Afghanistan's Bruce Lee

Abbas Alizada aka Bruce Hazara







Enter "Bruce Hazara"


----------



## Transk53 (Dec 14, 2014)

Interesting. Nice to see something positive and different from Afghan.


----------



## tshadowchaser (Dec 14, 2014)

Saw something about him on the television the other day.  He looks the part and I give him credit for training . 
Other than that I would have to see him in person  a few times in different situations before I jumped to any conclusions as to his ability


----------



## Transk53 (Dec 14, 2014)

tshadowchaser said:


> Saw something about him on the television the other day.  He looks the part and I give him credit for training .
> Other than that I would have to see him in person  a few times in different situations before I jumped to any conclusions as to his ability



Maybe a little dubious do you think?


----------



## tshadowchaser (Dec 14, 2014)

not really. I just have not seen him do anything at this time and have only seen a brief clip of him
being able to look like someone and immediate some moves dose not prove your any good


----------



## Transk53 (Dec 14, 2014)

tshadowchaser said:


> not really. I just have not seen him do anything at this time and have only seen a brief clip of him
> being able to look like someone and immediate some moves dose not prove your any good



Cool. Yeah suppose so. Guess the proof will be on pudding at some point.


----------



## Tez3 (Dec 14, 2014)

If he's allowed to live that long. He will more than likely be shot.


----------



## donald1 (Dec 14, 2014)

Tez3 said:


> If he's allowed to live that long. He will more than likely be shot.


----------



## seasoned (Dec 14, 2014)

I'm not feeling it. There is only one Bruce Lee, now I have to go wash my eyes out after looking at the OP link.......

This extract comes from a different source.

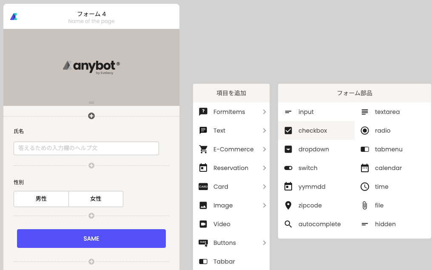The height and width of the screenshot is (270, 432).
Task: Click the Video camera icon
Action: click(x=203, y=224)
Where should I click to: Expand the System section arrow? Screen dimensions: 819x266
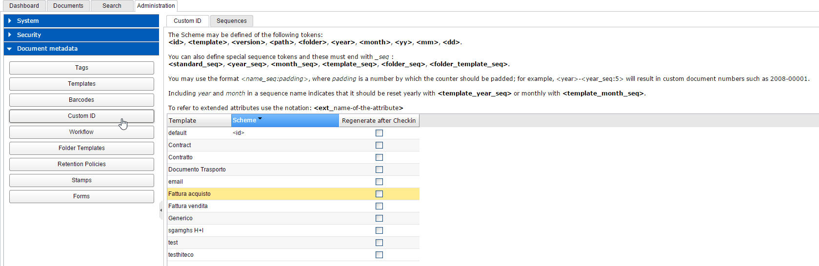tap(10, 21)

Nice try BH, but....................


----------



## Transk53 (Dec 14, 2014)

Tez3 said:


> If he's allowed to live that long. He will more than likely be shot.



Cynical, but would not surprise me!


----------



## Tez3 (Dec 14, 2014)

Not in the least cynical but I know only too well what happens to figures that don't conform to what the Taliban want.


----------



## Transk53 (Dec 14, 2014)

Tez3 said:


> Not in the least cynical but I know only too well what happens to figures that don't conform to what the Taliban want.



Guess not then. Yes Taliban are just evil scum. Heard a few horror stories from squaddies I know. Not good.


----------



## Tez3 (Dec 14, 2014)

I don't have to listen to the stories to know sadly.


----------



## Transk53 (Dec 14, 2014)

Tez3 said:


> I don't have to listen to the stories to know sadly.



Still incomprehensible to me in reality. Thankfully I am not one to pry and engineer a conversation. It was all volunteered by them. Probably sanitised as well. So yeah not good


----------



## Tez3 (Dec 15, 2014)

Transk53 said:


> Still incomprehensible to me in reality. Thankfully I am not one to pry and engineer a conversation. It was all volunteered by them. Probably sanitised as well. So yeah not good



It's hard to explain so that people can understand, if you start talking people's eyes either glaze over from boredom or they start asking questions you can't or don't want to answer. Often the soldiers are asked how many 'bad guys they killed or were they in a real 'fire fight'. One thing for sure is that you don't come back the same as you went even if just training Afghan police officers.


----------



## Buka (Dec 20, 2014)

Didn't see this until this morning. I gotta' figure out how I'm missing so many posts.

That was pretty cool. And the Yahoo linked vid had me smiling all the way through.

Man, it's got to be tough coming from his part of the world. Might have some interesting gi choices, though.


----------



## Transk53 (Dec 20, 2014)

Buka said:


> Didn't see this until this morning. I gotta' figure out how I'm missing so many posts.
> 
> That was pretty cool. And the Yahoo linked vid had me smiling all the way through.
> 
> Man, it's got to be tough coming from his part of the world. Might have some interesting gi choices, though.



Yeah, guess they would quite interesting


----------